◆ **Data in this exercise**
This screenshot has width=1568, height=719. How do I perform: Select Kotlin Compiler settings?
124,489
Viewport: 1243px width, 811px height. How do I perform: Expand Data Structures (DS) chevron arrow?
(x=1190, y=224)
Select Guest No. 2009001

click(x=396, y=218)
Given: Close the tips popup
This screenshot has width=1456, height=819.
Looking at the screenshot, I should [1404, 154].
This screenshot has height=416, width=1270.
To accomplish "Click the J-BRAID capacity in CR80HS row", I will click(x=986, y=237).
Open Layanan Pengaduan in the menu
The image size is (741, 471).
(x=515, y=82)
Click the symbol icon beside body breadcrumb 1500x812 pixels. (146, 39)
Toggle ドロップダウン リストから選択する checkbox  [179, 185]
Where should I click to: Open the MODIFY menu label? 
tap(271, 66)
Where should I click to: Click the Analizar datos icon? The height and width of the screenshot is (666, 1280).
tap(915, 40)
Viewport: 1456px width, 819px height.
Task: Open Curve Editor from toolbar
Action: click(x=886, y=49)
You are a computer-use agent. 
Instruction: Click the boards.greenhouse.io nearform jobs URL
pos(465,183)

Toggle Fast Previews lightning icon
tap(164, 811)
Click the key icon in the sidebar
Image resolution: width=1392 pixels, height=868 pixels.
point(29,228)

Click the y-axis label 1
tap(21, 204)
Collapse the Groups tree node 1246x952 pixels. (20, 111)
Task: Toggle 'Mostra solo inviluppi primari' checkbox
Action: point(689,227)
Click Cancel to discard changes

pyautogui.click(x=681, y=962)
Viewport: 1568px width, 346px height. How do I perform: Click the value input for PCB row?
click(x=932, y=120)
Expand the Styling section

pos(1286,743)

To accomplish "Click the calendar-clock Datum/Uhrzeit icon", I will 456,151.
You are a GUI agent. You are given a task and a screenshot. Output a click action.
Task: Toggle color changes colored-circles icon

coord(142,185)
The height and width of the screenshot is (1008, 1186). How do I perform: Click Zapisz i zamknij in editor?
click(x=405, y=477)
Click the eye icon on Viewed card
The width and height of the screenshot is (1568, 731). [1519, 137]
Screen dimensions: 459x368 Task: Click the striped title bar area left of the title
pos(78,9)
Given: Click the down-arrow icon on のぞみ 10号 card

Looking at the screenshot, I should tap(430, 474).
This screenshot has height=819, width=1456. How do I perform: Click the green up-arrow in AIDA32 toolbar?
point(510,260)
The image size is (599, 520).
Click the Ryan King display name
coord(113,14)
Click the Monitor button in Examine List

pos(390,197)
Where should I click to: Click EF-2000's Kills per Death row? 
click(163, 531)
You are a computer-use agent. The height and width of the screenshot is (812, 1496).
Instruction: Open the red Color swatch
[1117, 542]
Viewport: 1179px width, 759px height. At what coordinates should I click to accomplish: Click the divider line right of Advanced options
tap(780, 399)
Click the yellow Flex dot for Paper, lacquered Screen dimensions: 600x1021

◆ **Prompt**
Copy out the records from the line with "This screenshot has height=416, width=1270." to the line with "I will 456,151.", keeping every line unchanged, and leave out all other records.

◆ **Written solution**
This screenshot has height=416, width=1270.
To accomplish "Click the J-BRAID capacity in CR80HS row", I will click(x=986, y=237).
Open Layanan Pengaduan in the menu
The image size is (741, 471).
(x=515, y=82)
Click the symbol icon beside body breadcrumb 1500x812 pixels. (146, 39)
Toggle ドロップダウン リストから選択する checkbox  [179, 185]
Where should I click to: Open the MODIFY menu label? 
tap(271, 66)
Where should I click to: Click the Analizar datos icon? The height and width of the screenshot is (666, 1280).
tap(915, 40)
Viewport: 1456px width, 819px height.
Task: Open Curve Editor from toolbar
Action: click(x=886, y=49)
You are a computer-use agent. 
Instruction: Click the boards.greenhouse.io nearform jobs URL
pos(465,183)

Toggle Fast Previews lightning icon
tap(164, 811)
Click the key icon in the sidebar
Image resolution: width=1392 pixels, height=868 pixels.
point(29,228)

Click the y-axis label 1
tap(21, 204)
Collapse the Groups tree node 1246x952 pixels. (20, 111)
Task: Toggle 'Mostra solo inviluppi primari' checkbox
Action: point(689,227)
Click Cancel to discard changes

pyautogui.click(x=681, y=962)
Viewport: 1568px width, 346px height. How do I perform: Click the value input for PCB row?
click(x=932, y=120)
Expand the Styling section

pos(1286,743)

To accomplish "Click the calendar-clock Datum/Uhrzeit icon", I will 456,151.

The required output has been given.